If he had listened to “experts” and taken the time to read and, importantly, fully understood the brief he would not have earned an extra five years in an Iranian prison for Nazanin Zaghari-Ratcliffe and we would have avoided the confusion of the last few days/weeks.
Let’s hope he, and others who belittled experts, are gracious enough to learn and acknowledge that experts are there to help, guide and inform politicians and the public. Johnson is well known to lack the ability to concentrate, but when the waffle and bluster are put aside I question whether he is intellectually up to understanding a detailed brief and sticking to the facts.
John Simpson
Ross on Wye, Herefordshire
Kudos to carers
As we quite rightly pay tribute to the doctors, nurses and emergency services who are putting their own health and safety at risk by caring for people with the coronavirus, I wanted to make a plea not to forget the 1.6 million social care staff who are also putting themselves in harm’s way at this time.
Whether they are looking after some 400,000 older and vulnerable people in residential care or going from house to house delivering domiciliary care to around 640,000 people, they are again on the frontline in keeping our oldest and most vulnerable safe and well.
We all need to pull together during this difficult time; support those who are providing care and also remember our friends, relatives and neighbours who may be in isolation because of Covid-19.
Mike Padgham
York
Ethiopian water
Ahmed Aboudou’s piece (Blood on the Nile is what’s coming if Egypt and Ethiopia continue their war of words over water), with its 13 mentions of war, was alarmist, and contained inaccuracies.
It is not the case that “war looms on the horizon”. All 10 African countries through which the Nile passes, including Egypt, know that war would be disastrous for all concerned. Furthermore, The Independent seems oblivious to the fact that the origin of these disagreement lies in the unrecognised 1959 agreement between Egypt and Sudan, which unfairly attempted to allocate all Nile waters to two downstream states at the expense of the rest of the basin.
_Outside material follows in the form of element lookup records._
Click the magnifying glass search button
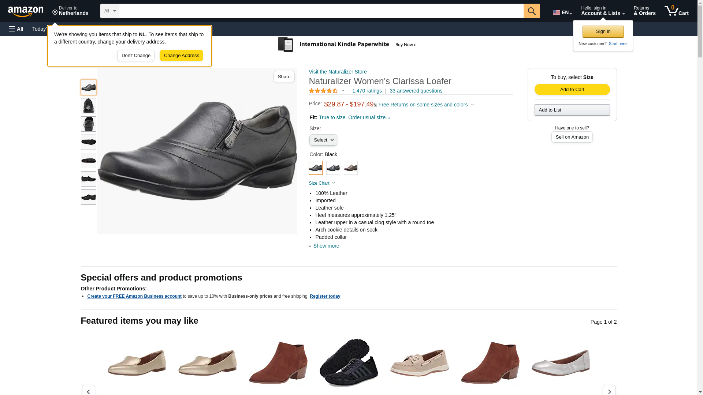This screenshot has height=395, width=703. 531,11
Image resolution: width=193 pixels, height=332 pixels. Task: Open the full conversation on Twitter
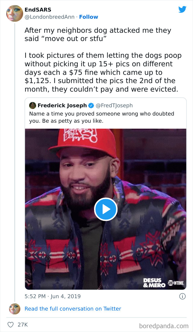pyautogui.click(x=73, y=309)
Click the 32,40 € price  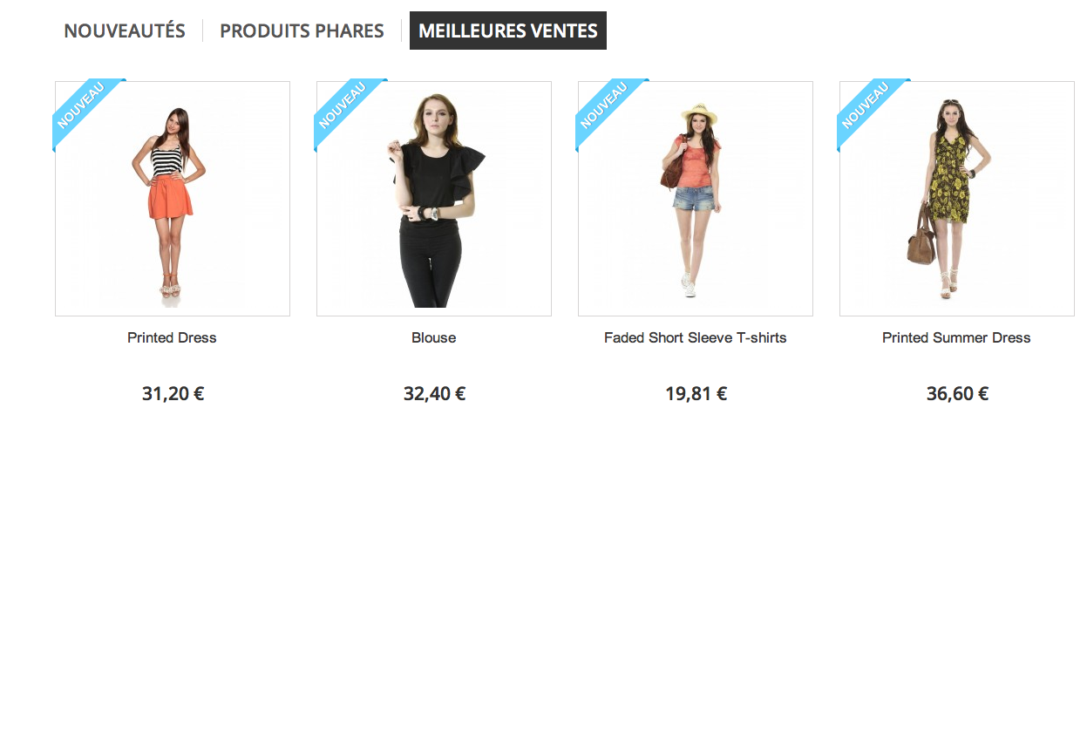coord(434,393)

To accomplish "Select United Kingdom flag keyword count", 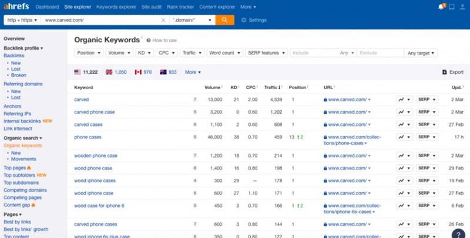I will point(116,72).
This absurd attempt to curtail the rights of upstream states has never been and will never be recognised by Ethiopia.
Egypt, Sudan and Ethiopia agreed to talks in Washington, with the US and the World Bank as observers not, as the article states, as “external mediators”, and as such, the US was not qualified to draft an agreement – this task falls solely to the three countries concerned.
As Ethiopia’s foreign minister, Gedu Andargachew, has recently stated, the Grand Ethiopian Renaissance Dam (GERD) will create vibrant economic integration with our neighbours and this will end the age-old distorted thinking that considers the Nile as a source of conflict rather than cooperation.
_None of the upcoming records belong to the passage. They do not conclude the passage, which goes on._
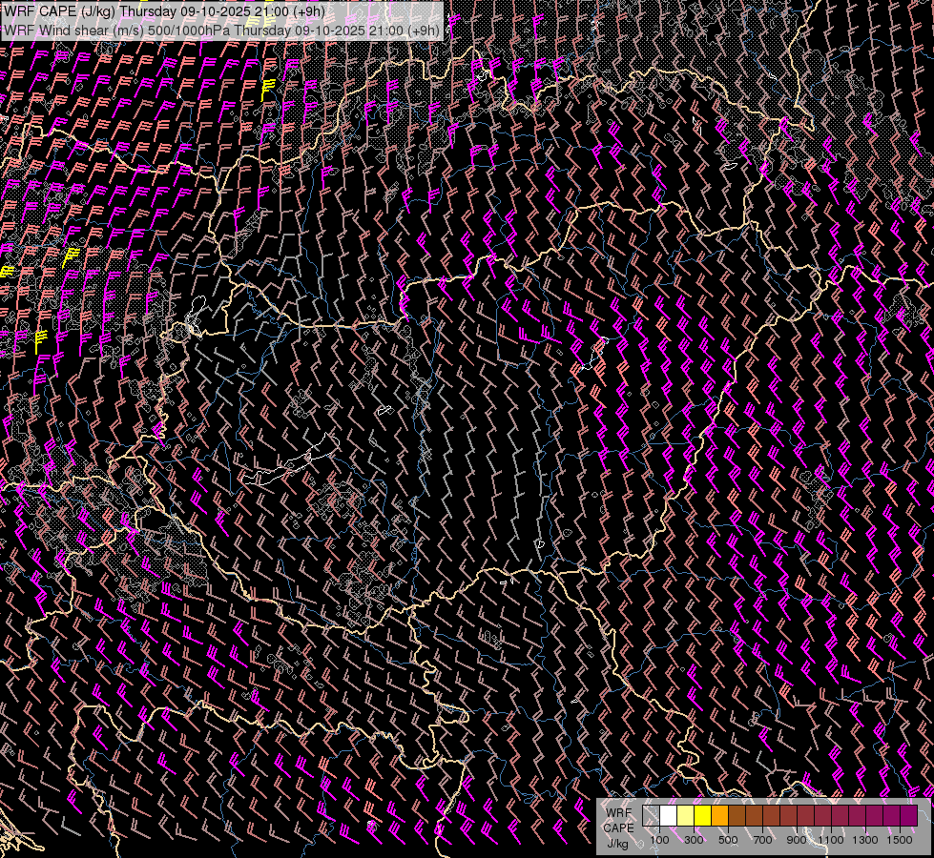Click the hatched first box in CAPE legend
Screen dimensions: 934x858
(x=651, y=816)
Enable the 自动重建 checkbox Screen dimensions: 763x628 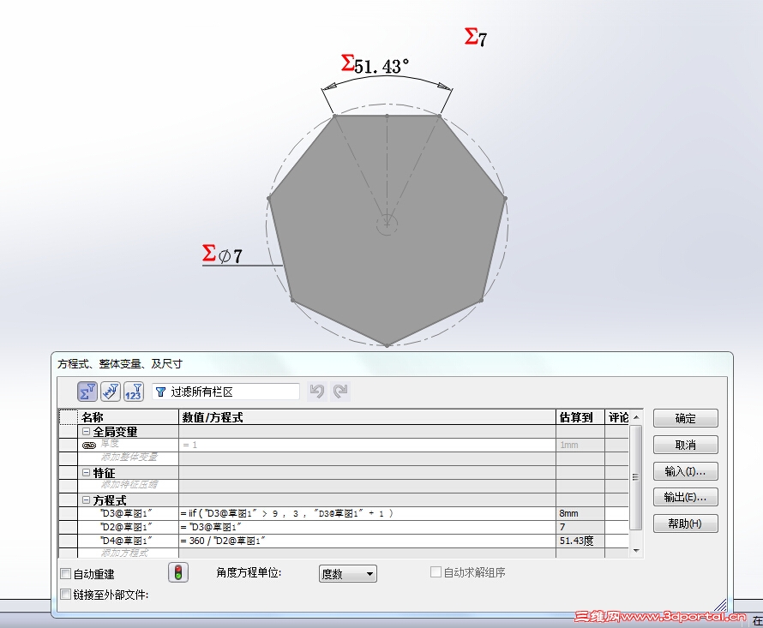(64, 575)
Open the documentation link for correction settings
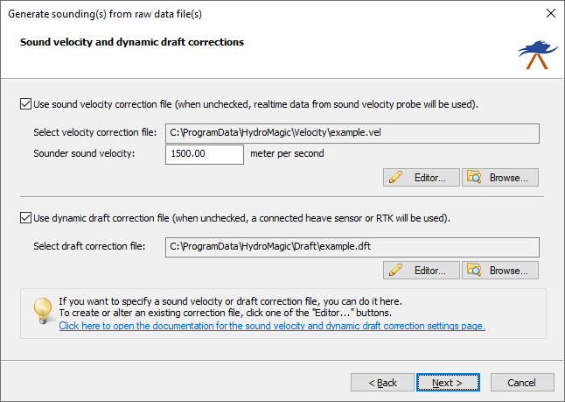565x402 pixels. coord(272,326)
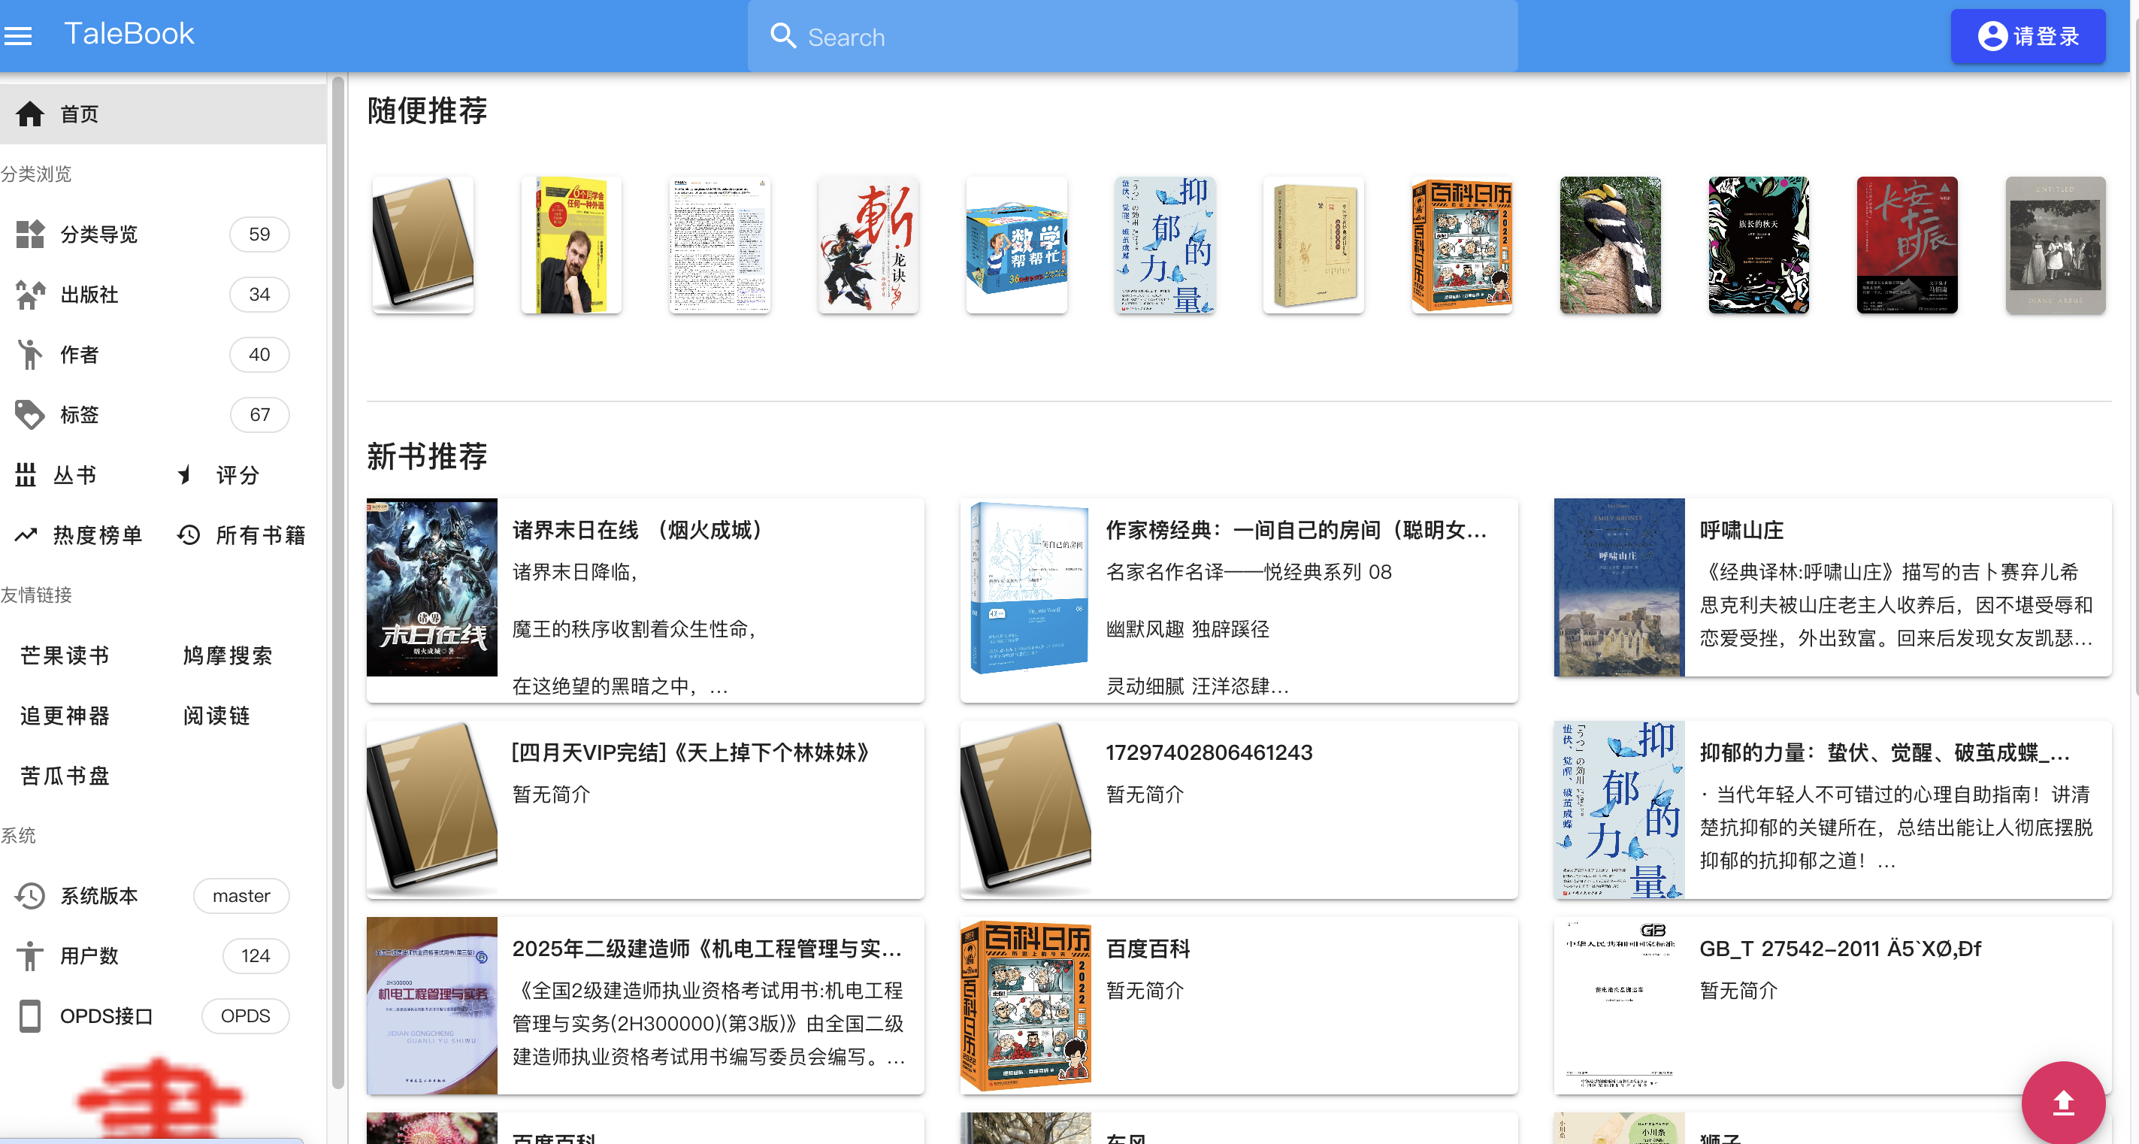Click the 作者 author person icon
This screenshot has width=2139, height=1144.
[30, 354]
This GERD is exclusively dedicated to the generation of electricity and will provide electricity not just to Ethiopia but to Egypt, Sudan and other neighbouring countries. As foreign minister Gedu has said: “People should know that the river is adequate enough to address our needs provided that we use it equitably.”
It is stated in the article that Egypt is “for the first time threatened by thirst”. But the threat of thirst in Ethiopia has been a recurring tragedy. The Nile is a life-or-death matter for the many Ethiopians living without access to electricity or clean water. The “fair share” that Egypt is demanding is everything but fair to the nine other countries in the Nile River Basin that Egypt has sidelined in its thirst for water.
Ethiopia contributes about 86 per cent of the water flow to the Nile River Basin, and reserves the right to reasonably utilise these water resources in a fair and equitable manner to address the needs of current and future generations. It remains committed to addressing any outstanding issues together through constructive dialogue with Sudan and Egypt to improve and refine a future agreement on the guidelines and rules for the first filling and operation of the Grand Ethiopian Renaissance Dam.
Ethiopia has taken all the necessary precautions to avoid significant harm, if any, that the dam could bring to downstream countries, and conducted detailed and multifaceted studies which have embraced international dam standards and safety. Sudan welcomes the GERD; Egypt should do likewise.